Sonino, N. 1986. The endocrine effects of ketoconazole.
Sonino et al. 1990. Low-dose ketoconazole treatment in hirsute women.
Shaw, J. C. 1996. Antiandrogen Therapy in Dermatology.
[Hugo] Perez, B. S. 2004. Ketocazole [sic.] as an adjunct to finasteride in the treatment of androgenetic alopecia in men.
Inui, S., and Itami, S. 2007. Reversal of androgenic alopecia by topical ketoconzole [sic.]: relevance of anti-androgenic activity.

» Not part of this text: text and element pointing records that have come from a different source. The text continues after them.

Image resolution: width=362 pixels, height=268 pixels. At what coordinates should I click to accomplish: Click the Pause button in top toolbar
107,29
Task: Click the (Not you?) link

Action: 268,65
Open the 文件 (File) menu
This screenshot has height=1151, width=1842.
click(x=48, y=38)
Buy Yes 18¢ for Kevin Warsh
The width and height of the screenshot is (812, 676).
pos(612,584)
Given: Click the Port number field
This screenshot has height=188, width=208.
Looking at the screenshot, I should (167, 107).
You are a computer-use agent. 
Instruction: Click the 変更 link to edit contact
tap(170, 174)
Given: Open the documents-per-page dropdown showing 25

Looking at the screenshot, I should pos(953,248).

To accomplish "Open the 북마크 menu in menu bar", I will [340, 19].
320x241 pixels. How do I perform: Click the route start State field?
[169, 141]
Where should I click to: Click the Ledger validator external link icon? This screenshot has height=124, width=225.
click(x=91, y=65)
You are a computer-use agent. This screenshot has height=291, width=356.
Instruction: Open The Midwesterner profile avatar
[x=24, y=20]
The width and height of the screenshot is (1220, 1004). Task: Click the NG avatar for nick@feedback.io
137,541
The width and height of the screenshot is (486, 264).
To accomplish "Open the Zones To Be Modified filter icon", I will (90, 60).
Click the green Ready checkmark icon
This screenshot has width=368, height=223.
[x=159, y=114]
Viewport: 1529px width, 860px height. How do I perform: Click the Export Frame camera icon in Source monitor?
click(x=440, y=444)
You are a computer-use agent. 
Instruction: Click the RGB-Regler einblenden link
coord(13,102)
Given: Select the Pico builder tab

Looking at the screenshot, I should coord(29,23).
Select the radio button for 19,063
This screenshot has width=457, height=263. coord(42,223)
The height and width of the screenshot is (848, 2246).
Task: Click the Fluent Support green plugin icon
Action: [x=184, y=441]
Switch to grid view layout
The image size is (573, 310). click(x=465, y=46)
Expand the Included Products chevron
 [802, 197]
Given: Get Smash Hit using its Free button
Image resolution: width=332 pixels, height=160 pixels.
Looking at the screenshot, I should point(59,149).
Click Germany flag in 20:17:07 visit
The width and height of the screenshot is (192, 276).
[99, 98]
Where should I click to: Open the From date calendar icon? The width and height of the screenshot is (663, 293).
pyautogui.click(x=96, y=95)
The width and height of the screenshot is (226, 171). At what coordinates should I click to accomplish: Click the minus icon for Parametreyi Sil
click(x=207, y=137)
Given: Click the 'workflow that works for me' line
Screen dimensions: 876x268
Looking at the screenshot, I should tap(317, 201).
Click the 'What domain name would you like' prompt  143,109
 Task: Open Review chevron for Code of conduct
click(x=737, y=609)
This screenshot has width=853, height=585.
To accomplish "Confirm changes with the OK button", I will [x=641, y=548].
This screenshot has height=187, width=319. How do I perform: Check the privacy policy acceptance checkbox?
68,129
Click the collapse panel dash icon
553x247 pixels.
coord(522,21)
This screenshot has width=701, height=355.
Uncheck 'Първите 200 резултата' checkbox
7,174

Kind of disheartening that 2 out of 4 authors misspell kcz in the title but never mind. Sadly most of these studies are not freely accessible, so most of my questions are still unanswered. However, my first impression is that the AA properties of kcz are only documented for oral doses several times higher than the therapeutic dose for fungal infections. When Nizoral shampoo was found to be somewhat effective for hair loss, some researchers understandably connected this with said properties but the evidence for such connection is still unconclusive. Kelly et al. summarize the Perez study as "its use in combination with oral finasteride ... might produce an additional decrease in scalp DHT levels" and other authors are similarly cautious about this effect. The hypothesis that it is its antifungal properties that are beneficial for some or all hair loss patients is usually presented with more confidence.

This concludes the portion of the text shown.